§ Exercise objective
Print the data below word for word, leaving out the pictures.

[Stored data]
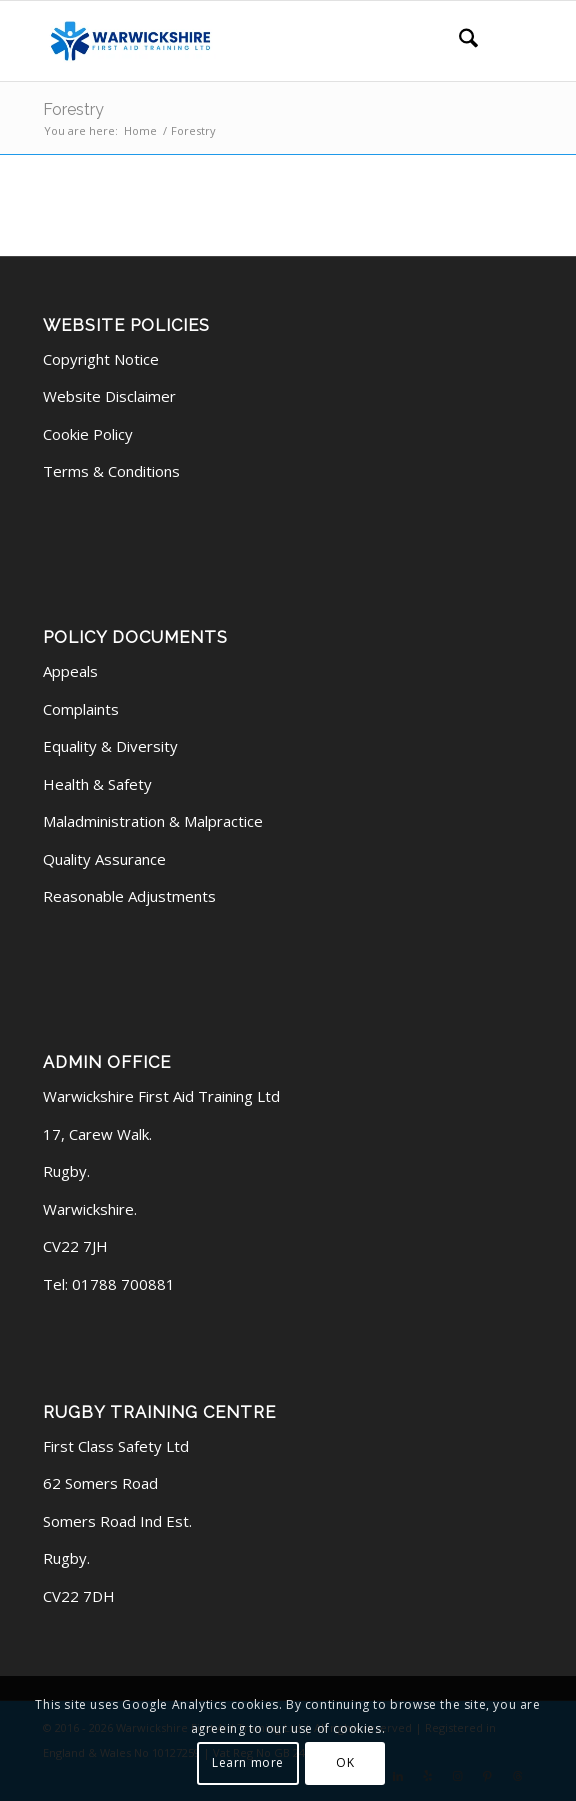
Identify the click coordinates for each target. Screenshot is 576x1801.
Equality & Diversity (110, 746)
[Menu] (505, 41)
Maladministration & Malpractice (153, 821)
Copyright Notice (101, 359)
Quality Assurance (104, 859)
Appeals (70, 671)
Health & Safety (97, 784)
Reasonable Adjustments (129, 896)
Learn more (248, 1762)
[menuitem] (458, 41)
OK (345, 1762)
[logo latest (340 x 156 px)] (239, 41)
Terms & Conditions (111, 471)
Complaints (81, 709)
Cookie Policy (88, 434)
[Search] (458, 41)
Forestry (73, 109)
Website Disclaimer (109, 396)
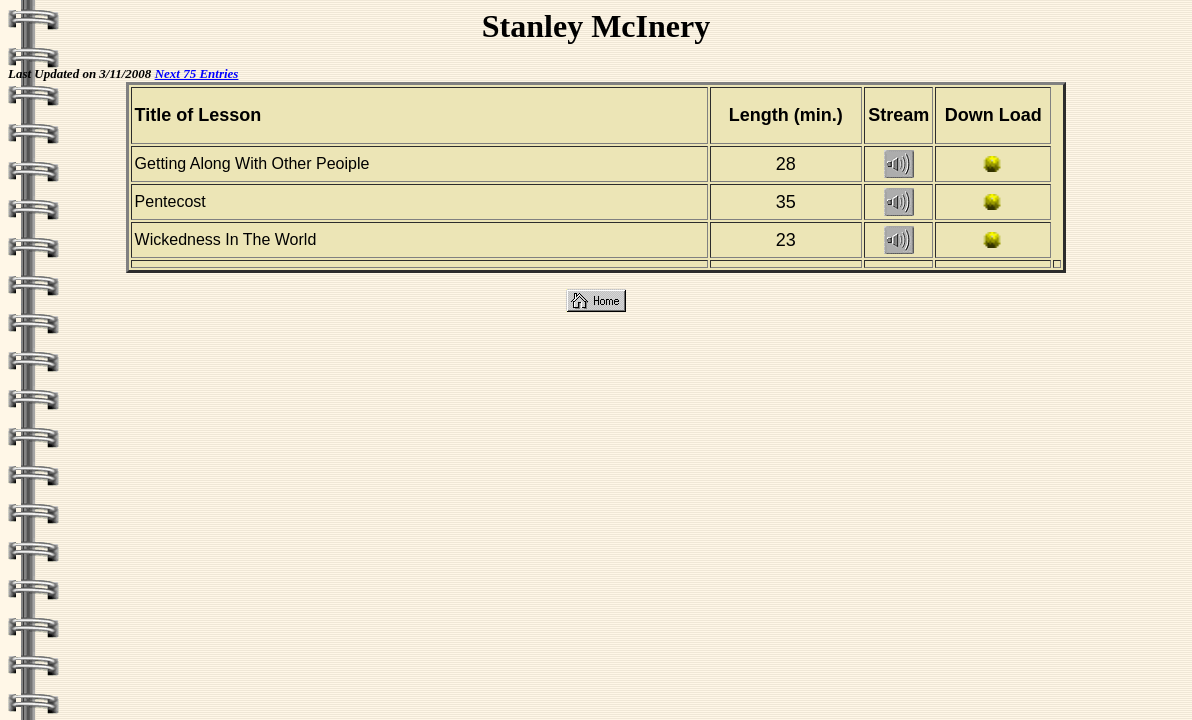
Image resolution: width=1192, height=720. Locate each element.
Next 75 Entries (197, 73)
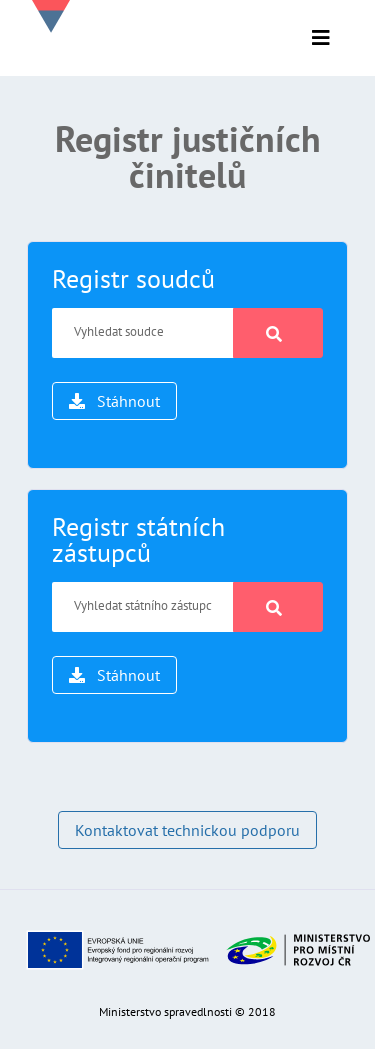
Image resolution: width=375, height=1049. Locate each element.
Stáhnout (114, 401)
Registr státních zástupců (138, 539)
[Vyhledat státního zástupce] (143, 607)
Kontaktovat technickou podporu (187, 830)
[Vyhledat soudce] (143, 333)
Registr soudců (133, 278)
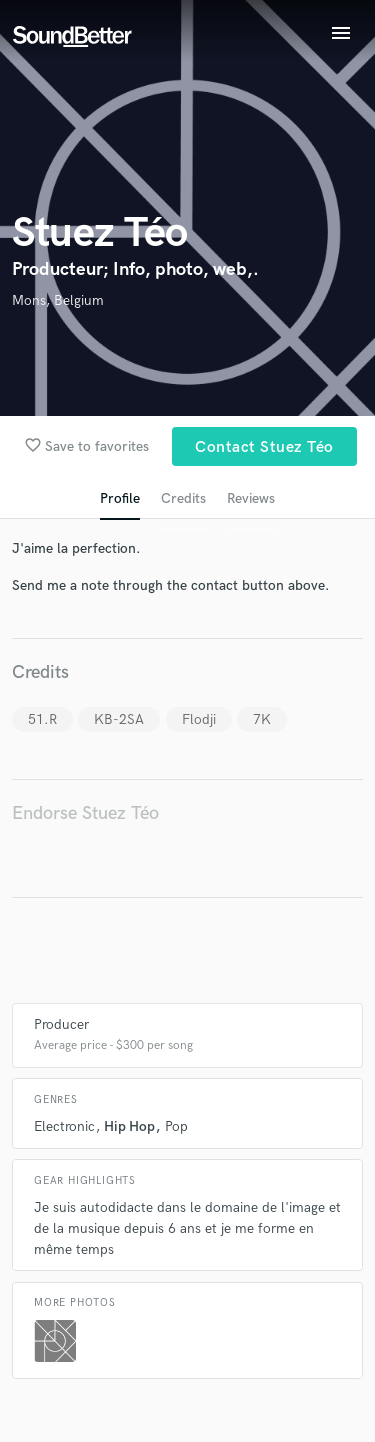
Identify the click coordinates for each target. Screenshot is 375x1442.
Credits (183, 498)
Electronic (64, 1126)
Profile (120, 498)
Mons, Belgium (58, 300)
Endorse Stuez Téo (85, 813)
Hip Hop (129, 1126)
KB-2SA (119, 719)
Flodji (199, 719)
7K (262, 719)
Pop (176, 1126)
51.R (42, 719)
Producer (61, 1024)
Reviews (251, 498)
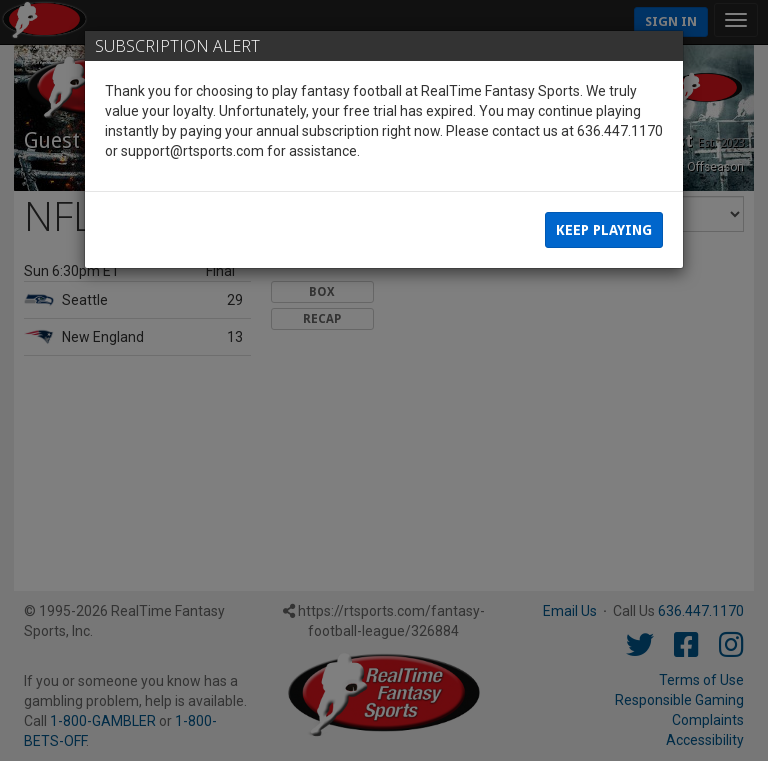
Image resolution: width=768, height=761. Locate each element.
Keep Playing (604, 230)
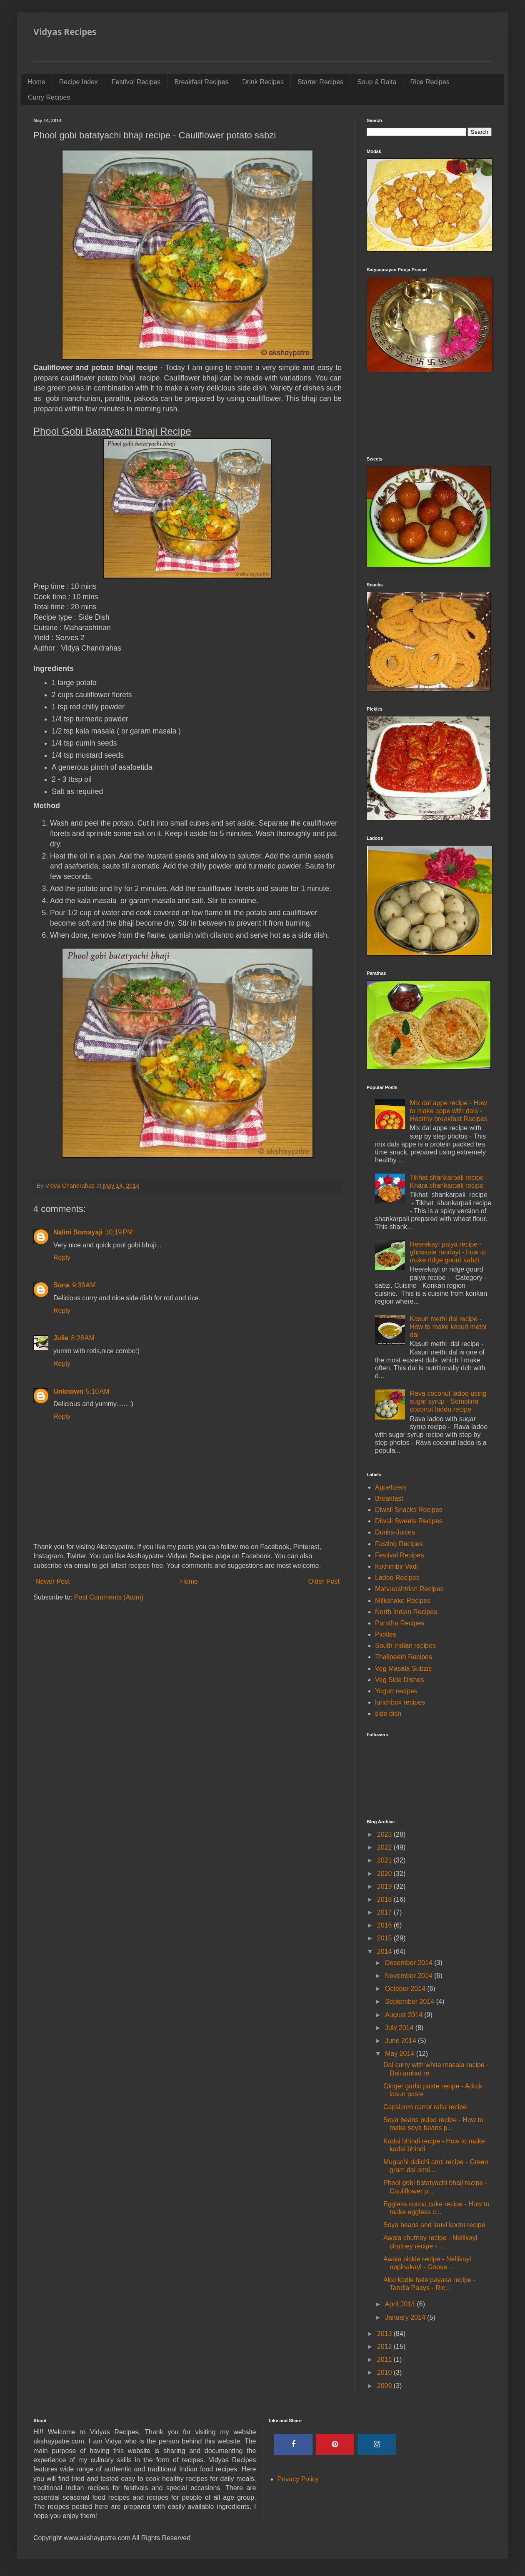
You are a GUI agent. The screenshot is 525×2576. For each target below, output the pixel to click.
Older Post (324, 1581)
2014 (385, 1951)
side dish (388, 1713)
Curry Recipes (49, 97)
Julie (60, 1338)
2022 (385, 1847)
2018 (385, 1899)
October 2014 (406, 1988)
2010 (385, 2372)
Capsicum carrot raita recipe (425, 2106)
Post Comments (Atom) (108, 1597)
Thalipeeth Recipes (403, 1656)
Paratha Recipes (399, 1623)
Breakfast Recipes (201, 81)
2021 (385, 1860)
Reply (61, 1257)
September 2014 (410, 2001)
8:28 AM (82, 1338)
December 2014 (409, 1962)
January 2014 (406, 2317)
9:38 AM (83, 1285)
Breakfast (389, 1498)
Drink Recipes (263, 81)
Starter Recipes (320, 81)
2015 (385, 1938)
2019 (385, 1886)
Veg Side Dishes (399, 1679)
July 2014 (400, 2027)
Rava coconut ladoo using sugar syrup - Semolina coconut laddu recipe (448, 1401)
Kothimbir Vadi (396, 1566)
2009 (385, 2385)
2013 (385, 2333)
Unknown (68, 1391)
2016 (385, 1925)
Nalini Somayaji (77, 1232)
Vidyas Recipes (64, 32)
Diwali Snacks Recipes (408, 1509)
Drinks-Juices (395, 1532)
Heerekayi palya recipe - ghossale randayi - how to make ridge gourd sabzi (447, 1252)
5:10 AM (97, 1391)
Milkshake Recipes (402, 1600)
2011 (385, 2359)
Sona (61, 1285)
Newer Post (52, 1581)
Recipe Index (78, 81)
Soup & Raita (376, 81)
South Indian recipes (405, 1645)
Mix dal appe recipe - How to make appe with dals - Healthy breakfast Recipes (449, 1110)
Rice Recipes (429, 81)
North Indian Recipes (406, 1611)
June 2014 (401, 2040)
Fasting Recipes (399, 1543)
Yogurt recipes (396, 1691)
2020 (385, 1873)
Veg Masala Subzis (403, 1668)
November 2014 (409, 1975)
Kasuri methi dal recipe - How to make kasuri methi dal (448, 1326)
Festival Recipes (136, 81)
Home (36, 81)
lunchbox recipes (400, 1702)
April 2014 (401, 2304)
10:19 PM (118, 1232)
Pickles (385, 1634)
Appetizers (391, 1487)
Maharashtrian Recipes (409, 1588)
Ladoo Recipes (397, 1577)
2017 (385, 1912)
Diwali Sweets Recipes (408, 1521)
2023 (385, 1834)
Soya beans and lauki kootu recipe (434, 2224)
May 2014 (400, 2053)
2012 (385, 2346)
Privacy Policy (298, 2479)
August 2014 (404, 2014)
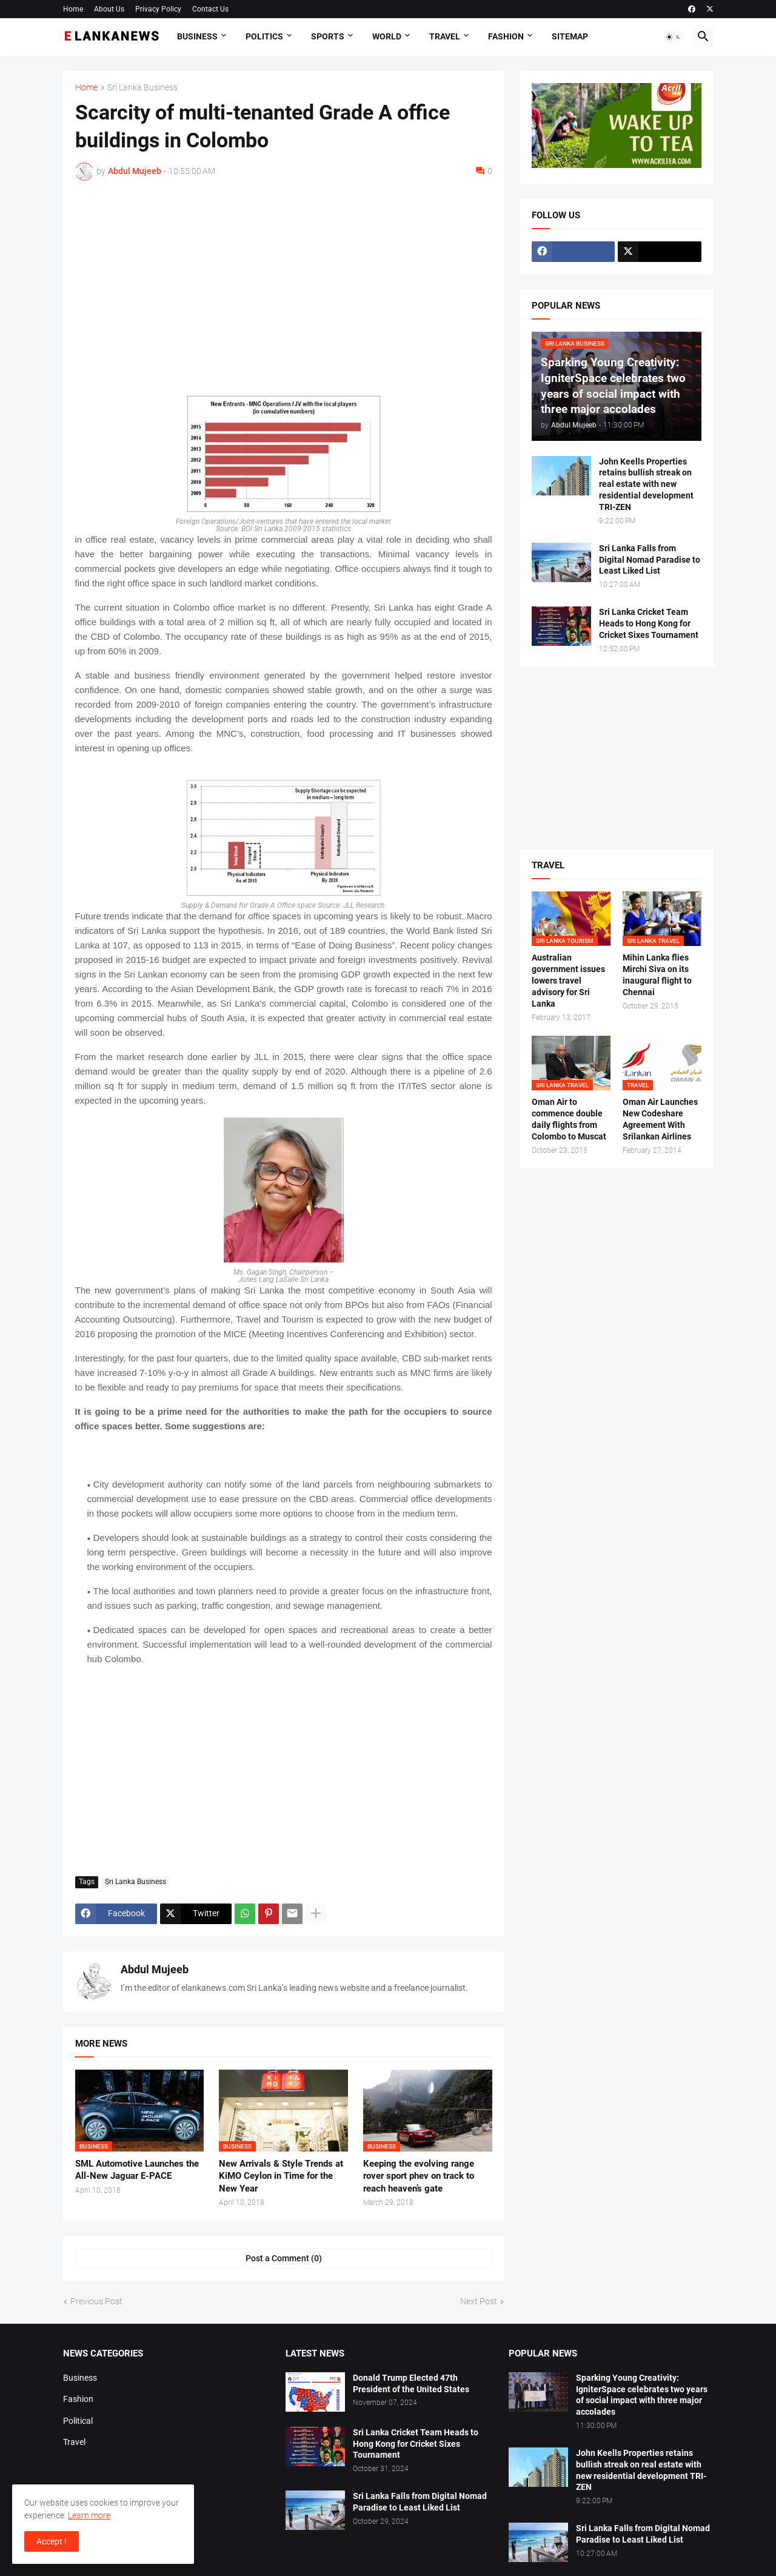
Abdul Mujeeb (155, 1969)
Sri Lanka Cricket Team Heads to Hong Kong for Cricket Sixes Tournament (648, 623)
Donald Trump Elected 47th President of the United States (411, 2383)
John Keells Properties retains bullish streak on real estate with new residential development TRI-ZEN (646, 484)
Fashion (506, 36)
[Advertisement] (283, 281)
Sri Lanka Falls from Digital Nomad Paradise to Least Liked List (649, 559)
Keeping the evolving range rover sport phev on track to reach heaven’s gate (418, 2176)
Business (197, 36)
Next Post (478, 2301)
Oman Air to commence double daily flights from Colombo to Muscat (569, 1119)
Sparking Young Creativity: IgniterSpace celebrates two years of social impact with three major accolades (641, 2395)
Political (78, 2421)
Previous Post (96, 2301)
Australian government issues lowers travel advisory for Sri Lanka (568, 980)
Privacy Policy (158, 9)
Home (73, 9)
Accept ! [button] (51, 2541)
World (386, 36)
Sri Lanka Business (142, 87)
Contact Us (210, 9)
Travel (444, 36)
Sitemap (570, 36)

§ Written solution
Identify the click coordinates for each target. Screenshot is 576x1801.
Equality & Diversity (110, 746)
[Menu] (505, 41)
Maladministration & Malpractice (153, 821)
Copyright Notice (101, 359)
Quality Assurance (104, 859)
Appeals (70, 671)
Health & Safety (97, 784)
Reasonable Adjustments (129, 896)
Learn more (248, 1762)
[menuitem] (458, 41)
OK (345, 1762)
[logo latest (340 x 156 px)] (239, 41)
Terms & Conditions (111, 471)
Complaints (81, 709)
Cookie Policy (88, 434)
[Search] (458, 41)
Forestry (73, 109)
Website Disclaimer (109, 396)
Image resolution: width=1192, height=720. Locate each element.
Next 75 Entries (197, 73)
Image resolution: width=375, height=1049. Locate each element.
Stáhnout (114, 401)
Registr státních zástupců (138, 539)
[Vyhledat státního zástupce] (143, 607)
Kontaktovat technickou podporu (187, 830)
[Vyhledat soudce] (143, 333)
Registr soudců (133, 278)
Identify the click coordinates for each target. Screenshot is 375x1442.
Credits (183, 498)
Electronic (64, 1126)
Profile (120, 498)
Mons, Belgium (58, 300)
Endorse Stuez Téo (85, 813)
Hip Hop (129, 1126)
KB-2SA (119, 719)
Flodji (199, 719)
7K (262, 719)
Pop (176, 1126)
51.R (42, 719)
Producer (61, 1024)
Reviews (251, 498)
Image resolution: width=768, height=761. Locate each element.
Keep Playing (604, 230)
You are a GUI agent. The screenshot is 525×2576. For each target below, output the pixel to click.
Older Post (324, 1581)
2014 (385, 1951)
side dish (388, 1713)
Curry Recipes (49, 97)
Julie (60, 1338)
2022 (385, 1847)
2018 (385, 1899)
October 2014 (406, 1988)
2010 (385, 2372)
Capsicum carrot raita recipe (425, 2106)
Post Comments (Atom) (108, 1597)
Thalipeeth Recipes (403, 1656)
Paratha Recipes (399, 1623)
Breakfast Recipes (201, 81)
2021 (385, 1860)
Reply (61, 1257)
September 2014 (410, 2001)
8:28 AM (82, 1338)
December 2014 (409, 1962)
January 2014 (406, 2317)
9:38 AM (83, 1285)
Breakfast (389, 1498)
Drink Recipes (263, 81)
Starter Recipes (320, 81)
2015 (385, 1938)
2019 (385, 1886)
Veg Side Dishes (399, 1679)
July 2014 (400, 2027)
Rava coconut ladoo using sugar syrup - Semolina coconut laddu recipe (448, 1401)
Kothimbir Vadi (396, 1566)
2009 (385, 2385)
2013 (385, 2333)
Unknown (68, 1391)
2016 (385, 1925)
Nalini Somayaji (77, 1232)
Vidyas Recipes (64, 32)
Diwali Snacks Recipes (408, 1509)
Drinks-Juices (395, 1532)
Heerekayi palya recipe - ghossale randayi - how to make ridge gourd sabzi (447, 1252)
5:10 AM (97, 1391)
Milkshake Recipes (402, 1600)
2011 (385, 2359)
Sona (61, 1285)
Newer Post (52, 1581)
Recipe Index (78, 81)
Soup & Raita (376, 81)
South Indian recipes (405, 1645)
Mix dal appe recipe - How to make appe with dals - Healthy breakfast Recipes (449, 1110)
Rice Recipes (429, 81)
North Indian Recipes (406, 1611)
June 2014 (401, 2040)
Fasting Recipes (399, 1543)
Yogurt recipes (396, 1691)
2020 (385, 1873)
Veg Masala Subzis (403, 1668)
November 2014 (409, 1975)
Kasuri methi dal recipe - How to make kasuri methi dal (448, 1326)
Festival Recipes (136, 81)
Home (36, 81)
lunchbox recipes (400, 1702)
April 2014 (401, 2304)
10:19 PM (118, 1232)
Pickles (385, 1634)
Appetizers (391, 1487)
Maharashtrian Recipes (409, 1588)
Ladoo Recipes (397, 1577)
2017 (385, 1912)
Diwali Sweets Recipes (408, 1521)
2023 (385, 1834)
Soya beans and lauki kootu recipe (434, 2224)
May 2014 (400, 2053)
2012 (385, 2346)
Privacy Policy (298, 2479)
August 2014 (404, 2014)
Abdul Mujeeb (155, 1969)
Sri Lanka Cricket Team Heads to Hong Kong for Cricket Sixes Tournament (648, 623)
Donald Trump Elected 47th President of the United States (411, 2383)
John Keells Properties retains bullish streak on real estate with new residential development TRI-ZEN (646, 484)
Fashion (506, 36)
[Advertisement] (283, 281)
Sri Lanka Falls from Digital Nomad Paradise to Least Liked List (649, 559)
Keeping the evolving range rover sport phev on track to reach heaven’s gate (418, 2176)
Business (197, 36)
Next Post (478, 2301)
Oman Air to commence double daily flights from Colombo to Muscat (569, 1119)
Sparking Young Creativity: IgniterSpace celebrates two years of social impact with three major accolades (641, 2395)
Political (78, 2421)
Previous Post (96, 2301)
Australian government issues lowers travel advisory for Sri Lanka (568, 980)
Privacy Policy (158, 9)
Home (73, 9)
Accept ! [button] (51, 2541)
World (386, 36)
Sri Lanka Business (142, 87)
Contact Us (210, 9)
Travel (444, 36)
Sitemap (570, 36)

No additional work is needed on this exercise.